As he struggled to his feet, Erik saw the thing that had struck him—another magical experiment mutant that was, Erik suspected, once a man. Before he could really see the creature, it barreled into him again, lowering its shoulder into Erik’s chest and sending him backward, this time against a wall. The ártocothe hissed and the snow bear roared as Erik slid to the ground and fought the unconsciousness that tried to take him.

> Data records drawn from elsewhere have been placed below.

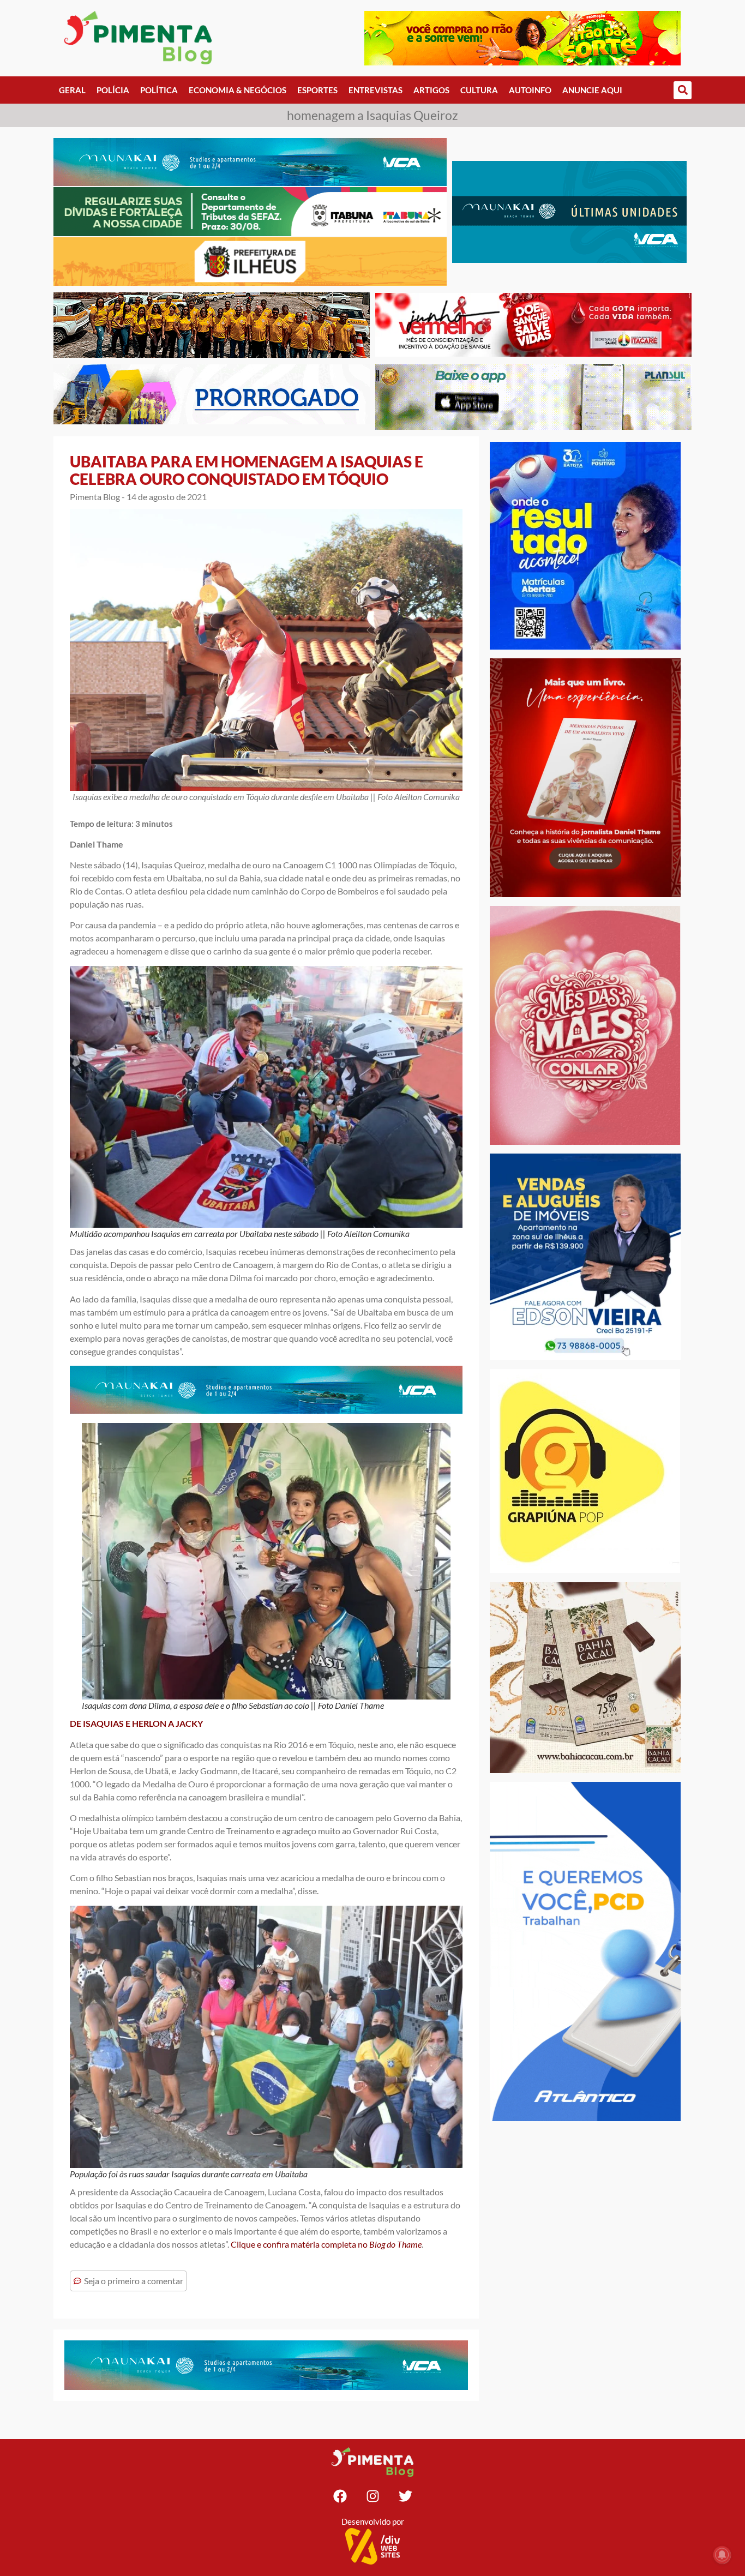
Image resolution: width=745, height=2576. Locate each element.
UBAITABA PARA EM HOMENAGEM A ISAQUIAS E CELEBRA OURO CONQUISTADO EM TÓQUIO (246, 470)
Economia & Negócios (237, 90)
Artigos (431, 90)
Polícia (113, 90)
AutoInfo (530, 90)
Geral (72, 90)
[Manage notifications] (722, 2554)
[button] (683, 90)
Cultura (479, 90)
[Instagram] (372, 2495)
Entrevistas (375, 90)
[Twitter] (405, 2495)
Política (159, 90)
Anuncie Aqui (592, 90)
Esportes (317, 90)
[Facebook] (339, 2495)
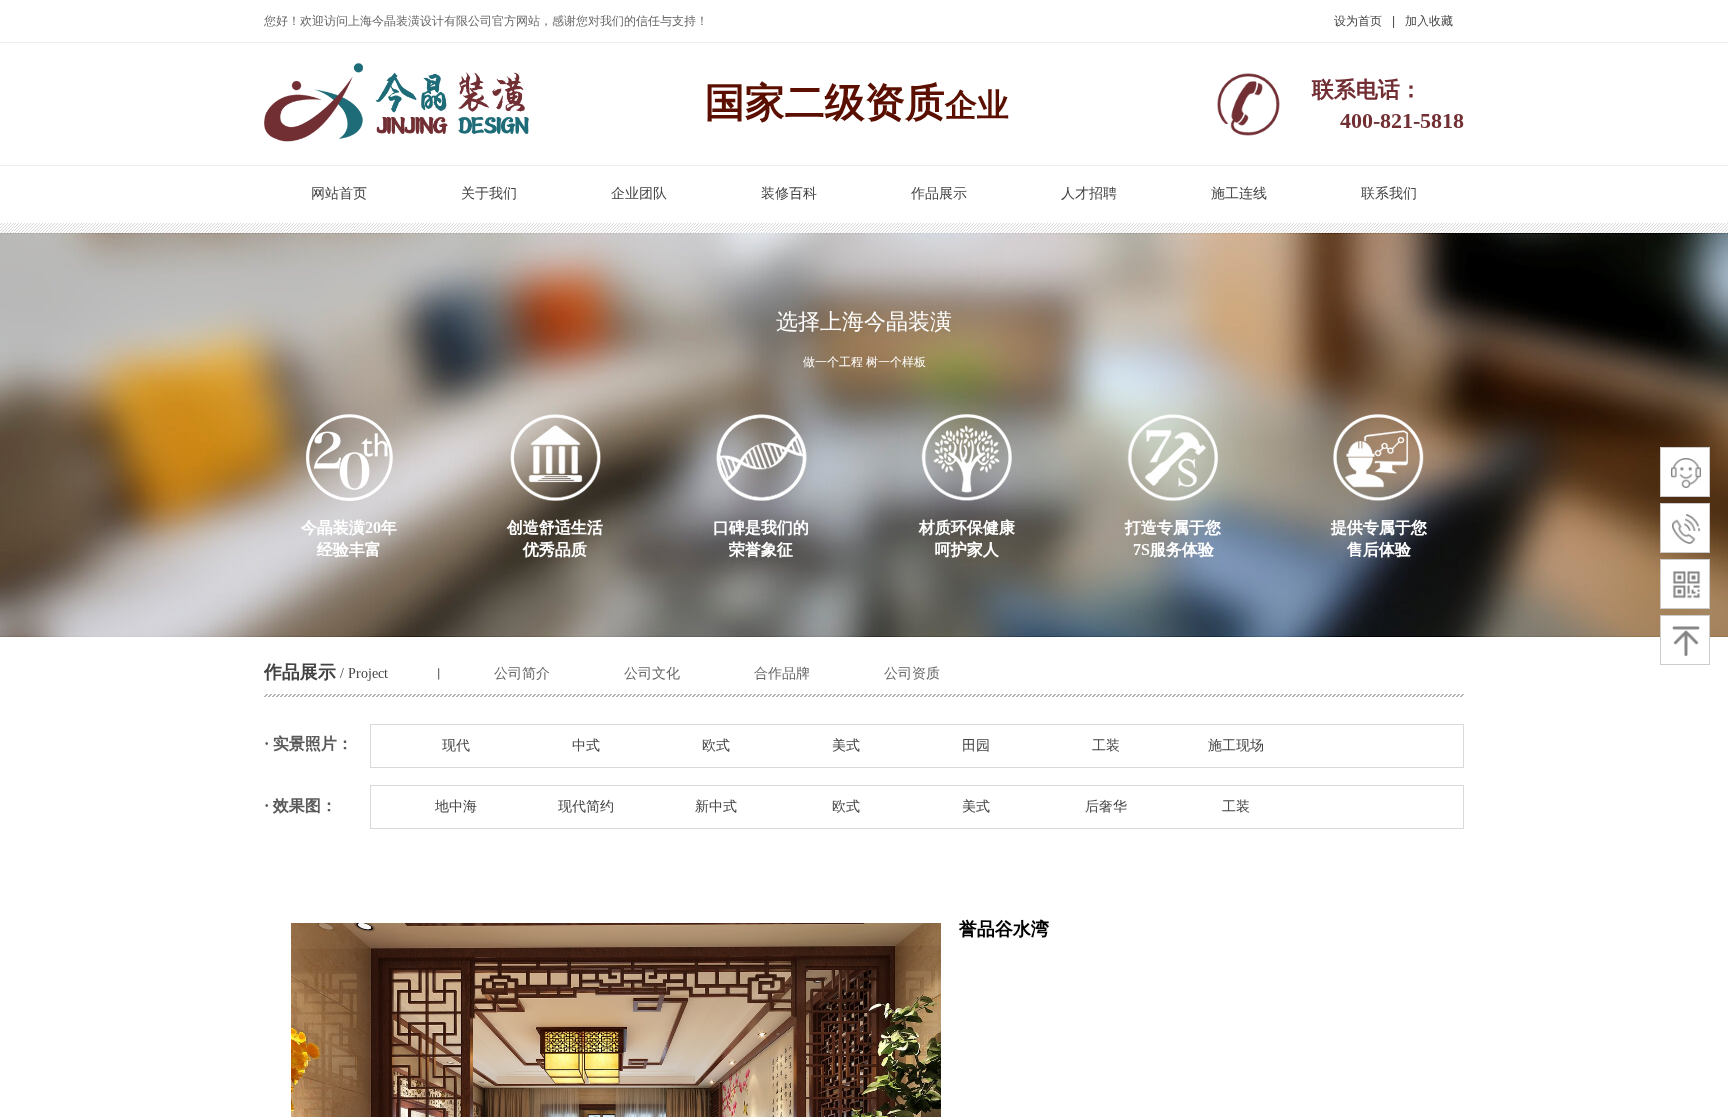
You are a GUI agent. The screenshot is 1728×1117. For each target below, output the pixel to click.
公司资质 (912, 673)
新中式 (716, 806)
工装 (1106, 745)
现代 (456, 745)
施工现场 (1236, 745)
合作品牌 (782, 673)
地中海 (456, 806)
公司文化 (652, 673)
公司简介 (522, 673)
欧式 (716, 745)
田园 (976, 745)
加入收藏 (1429, 21)
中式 (586, 745)
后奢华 (1106, 806)
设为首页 (1358, 21)
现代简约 (586, 806)
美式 (846, 745)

His vision blurry and his legs wobbly, Erik pushed himself to his feet. The beast standing in front of him had four arms and a rotund belly that sagged over its belt. Its mouth consumed half its face, and its eyes were lopsided, one half a hand lower than the other. It yelled a cry of victory and came at Erik. He moved out of the way just as the monster slammed its shoulder into the wall, cracking stone, shaking the foundation, and bringing bits of rubble down on Erik’s head.
Erik swung the elvish blade at the lower of the creature’s left arms. The magic in the sword flared to life and burned through flesh, removing the arm. The creature didn’t even seem to notice. In fact, it laughed. Where the wound glared at Erik, red and raw and smoking, two more appendages grew, tendons and arteries knitting together as new arms erupted from the injury with the sickening sound of tearing meat.
The monster—now with five arms—swung both of its right arms at Erik. He caught the lower arm with Ilken’s Blade, removing it, while catching the upper arm with Bryon’s sword, removing that one. Just like the other arm, two more arms grew where there had been one.